Таковы истоки расхожего образа невежественного, ограниченного отца, раздражающего детей своей неспособностью стать чем-то еще. Типичный обмен репликами между ними включает в себя отчаянное сыновье «Ты не слышишь моих аргументов!», в ответ на что раздается окрик: «Замолчи и смотри, что я тебе скажу!» Момент синестезии, смещения сенсорного канала («смотри на мою речь») здесь принципиален, поскольку в отличие от голоса, получающего значение от символического отца, чей крик оглашает сцену его убийства, измерение взгляда выступает на первый план в случае отца реального, который мертв и глух ко всему, что не сводится к инструментализации желания, дающей взгляду другого пищу и тем самым воспроизводящей сексуацию пола.

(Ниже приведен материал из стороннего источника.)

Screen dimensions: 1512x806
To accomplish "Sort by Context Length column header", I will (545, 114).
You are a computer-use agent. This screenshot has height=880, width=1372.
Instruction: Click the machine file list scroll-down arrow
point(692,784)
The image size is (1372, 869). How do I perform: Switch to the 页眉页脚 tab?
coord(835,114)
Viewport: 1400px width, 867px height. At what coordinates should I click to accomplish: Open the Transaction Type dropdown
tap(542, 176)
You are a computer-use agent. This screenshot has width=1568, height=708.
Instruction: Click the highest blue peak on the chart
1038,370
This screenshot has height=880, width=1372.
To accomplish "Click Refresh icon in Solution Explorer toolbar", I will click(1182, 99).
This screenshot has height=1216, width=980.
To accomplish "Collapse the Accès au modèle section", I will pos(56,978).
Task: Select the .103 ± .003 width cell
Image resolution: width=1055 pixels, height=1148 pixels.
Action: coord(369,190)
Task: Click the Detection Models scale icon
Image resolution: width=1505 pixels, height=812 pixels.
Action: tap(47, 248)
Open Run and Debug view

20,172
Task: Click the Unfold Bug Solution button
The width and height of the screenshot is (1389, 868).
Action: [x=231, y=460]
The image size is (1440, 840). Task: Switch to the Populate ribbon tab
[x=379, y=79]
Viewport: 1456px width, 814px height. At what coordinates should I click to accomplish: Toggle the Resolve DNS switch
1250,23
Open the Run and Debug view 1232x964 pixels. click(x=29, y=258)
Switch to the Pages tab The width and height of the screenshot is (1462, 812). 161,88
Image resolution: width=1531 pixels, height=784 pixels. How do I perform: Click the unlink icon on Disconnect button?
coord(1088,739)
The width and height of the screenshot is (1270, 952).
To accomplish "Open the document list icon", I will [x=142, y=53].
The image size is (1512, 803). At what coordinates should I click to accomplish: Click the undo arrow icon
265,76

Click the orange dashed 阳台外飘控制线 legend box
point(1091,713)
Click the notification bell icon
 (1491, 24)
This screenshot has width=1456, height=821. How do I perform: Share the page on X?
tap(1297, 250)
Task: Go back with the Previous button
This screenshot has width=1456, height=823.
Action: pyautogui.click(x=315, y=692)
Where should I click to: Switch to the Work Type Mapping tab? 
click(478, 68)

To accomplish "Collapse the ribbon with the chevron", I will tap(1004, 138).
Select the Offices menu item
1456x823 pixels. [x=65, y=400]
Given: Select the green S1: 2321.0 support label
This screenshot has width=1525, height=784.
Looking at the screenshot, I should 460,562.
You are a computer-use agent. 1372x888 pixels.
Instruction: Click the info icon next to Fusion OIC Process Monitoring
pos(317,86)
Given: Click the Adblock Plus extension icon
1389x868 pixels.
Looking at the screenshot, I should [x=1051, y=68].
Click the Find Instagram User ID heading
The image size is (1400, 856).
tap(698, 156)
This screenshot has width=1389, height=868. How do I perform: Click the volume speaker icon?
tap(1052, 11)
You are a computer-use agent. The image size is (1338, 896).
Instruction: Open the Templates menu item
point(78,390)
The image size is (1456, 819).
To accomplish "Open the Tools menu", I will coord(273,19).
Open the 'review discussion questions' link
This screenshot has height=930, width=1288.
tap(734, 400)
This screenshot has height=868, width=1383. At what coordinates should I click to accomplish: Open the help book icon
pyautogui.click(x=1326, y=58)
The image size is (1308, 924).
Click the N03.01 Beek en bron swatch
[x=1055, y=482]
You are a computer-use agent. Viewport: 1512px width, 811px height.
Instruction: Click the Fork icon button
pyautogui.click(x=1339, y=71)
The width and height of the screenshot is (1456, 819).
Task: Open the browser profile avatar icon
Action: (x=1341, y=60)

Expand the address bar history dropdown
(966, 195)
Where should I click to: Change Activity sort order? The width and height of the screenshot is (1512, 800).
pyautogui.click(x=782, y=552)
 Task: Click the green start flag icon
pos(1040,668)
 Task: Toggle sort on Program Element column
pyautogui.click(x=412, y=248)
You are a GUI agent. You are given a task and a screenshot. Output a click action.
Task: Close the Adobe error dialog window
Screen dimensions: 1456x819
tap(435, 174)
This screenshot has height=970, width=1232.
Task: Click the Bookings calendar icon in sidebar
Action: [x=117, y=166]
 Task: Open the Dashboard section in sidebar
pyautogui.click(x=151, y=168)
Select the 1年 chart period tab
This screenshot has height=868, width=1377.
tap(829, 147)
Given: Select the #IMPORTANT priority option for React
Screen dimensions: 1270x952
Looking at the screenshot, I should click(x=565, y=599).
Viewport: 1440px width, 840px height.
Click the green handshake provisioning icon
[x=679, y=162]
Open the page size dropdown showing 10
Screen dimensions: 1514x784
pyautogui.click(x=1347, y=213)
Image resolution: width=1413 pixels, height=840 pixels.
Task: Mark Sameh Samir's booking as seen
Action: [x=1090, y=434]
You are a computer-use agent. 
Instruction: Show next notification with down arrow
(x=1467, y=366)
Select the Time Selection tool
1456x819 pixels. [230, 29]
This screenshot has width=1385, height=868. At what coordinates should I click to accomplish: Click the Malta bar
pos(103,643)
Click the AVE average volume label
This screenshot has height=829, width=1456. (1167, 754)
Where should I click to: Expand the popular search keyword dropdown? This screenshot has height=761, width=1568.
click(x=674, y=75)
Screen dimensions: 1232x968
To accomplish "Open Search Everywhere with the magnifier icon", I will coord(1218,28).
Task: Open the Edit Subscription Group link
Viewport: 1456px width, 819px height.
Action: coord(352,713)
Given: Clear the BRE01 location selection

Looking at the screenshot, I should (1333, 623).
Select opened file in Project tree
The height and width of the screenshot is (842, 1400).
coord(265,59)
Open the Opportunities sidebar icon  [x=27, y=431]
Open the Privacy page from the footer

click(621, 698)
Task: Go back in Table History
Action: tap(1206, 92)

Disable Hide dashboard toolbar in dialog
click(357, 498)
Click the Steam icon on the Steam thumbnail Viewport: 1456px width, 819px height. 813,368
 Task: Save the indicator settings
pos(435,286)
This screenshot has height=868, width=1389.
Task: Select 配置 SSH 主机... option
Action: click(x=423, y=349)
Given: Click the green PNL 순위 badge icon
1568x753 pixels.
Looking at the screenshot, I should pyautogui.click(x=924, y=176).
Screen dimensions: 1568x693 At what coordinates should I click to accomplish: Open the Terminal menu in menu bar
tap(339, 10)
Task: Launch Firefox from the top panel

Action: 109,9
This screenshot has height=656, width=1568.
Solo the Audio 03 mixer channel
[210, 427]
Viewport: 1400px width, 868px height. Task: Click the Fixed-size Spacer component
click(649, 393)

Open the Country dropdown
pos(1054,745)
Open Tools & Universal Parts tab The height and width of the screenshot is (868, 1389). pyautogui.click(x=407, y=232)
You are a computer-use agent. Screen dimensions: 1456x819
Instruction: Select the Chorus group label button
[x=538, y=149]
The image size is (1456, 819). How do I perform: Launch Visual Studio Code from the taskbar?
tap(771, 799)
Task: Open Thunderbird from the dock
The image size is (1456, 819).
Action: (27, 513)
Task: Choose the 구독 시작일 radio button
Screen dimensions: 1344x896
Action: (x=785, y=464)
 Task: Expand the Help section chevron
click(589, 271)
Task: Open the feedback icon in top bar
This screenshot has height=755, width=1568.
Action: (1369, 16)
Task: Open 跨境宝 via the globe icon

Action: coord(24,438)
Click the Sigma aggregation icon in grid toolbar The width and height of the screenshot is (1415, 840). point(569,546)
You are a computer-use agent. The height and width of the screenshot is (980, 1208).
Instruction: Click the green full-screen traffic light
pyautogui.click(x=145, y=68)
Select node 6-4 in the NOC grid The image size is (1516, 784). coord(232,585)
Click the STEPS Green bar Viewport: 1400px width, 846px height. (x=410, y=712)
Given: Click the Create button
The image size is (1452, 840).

Здесь возникает противоречие, которое в определенный момент затормозило развитие аналитической теории настолько, что вынудило ее отступить от поставленной Фрейдом проблемы и заняться максимально далекими от нее частными вопросами. Отцовская метафора изначально подталкивает субъекта к углублению сексуации на базе нехватки – категории, затертой после Лакана почти до полной утраты смысла. В испытавшей влияние лакановских семинаров литературе под нехваткой продолжают понимать что угодно, кроме того, что сам Лакан однажды определил как «лишение [субъекта] женщины… которая осуществила себя в подобающем для нее означающем»[48]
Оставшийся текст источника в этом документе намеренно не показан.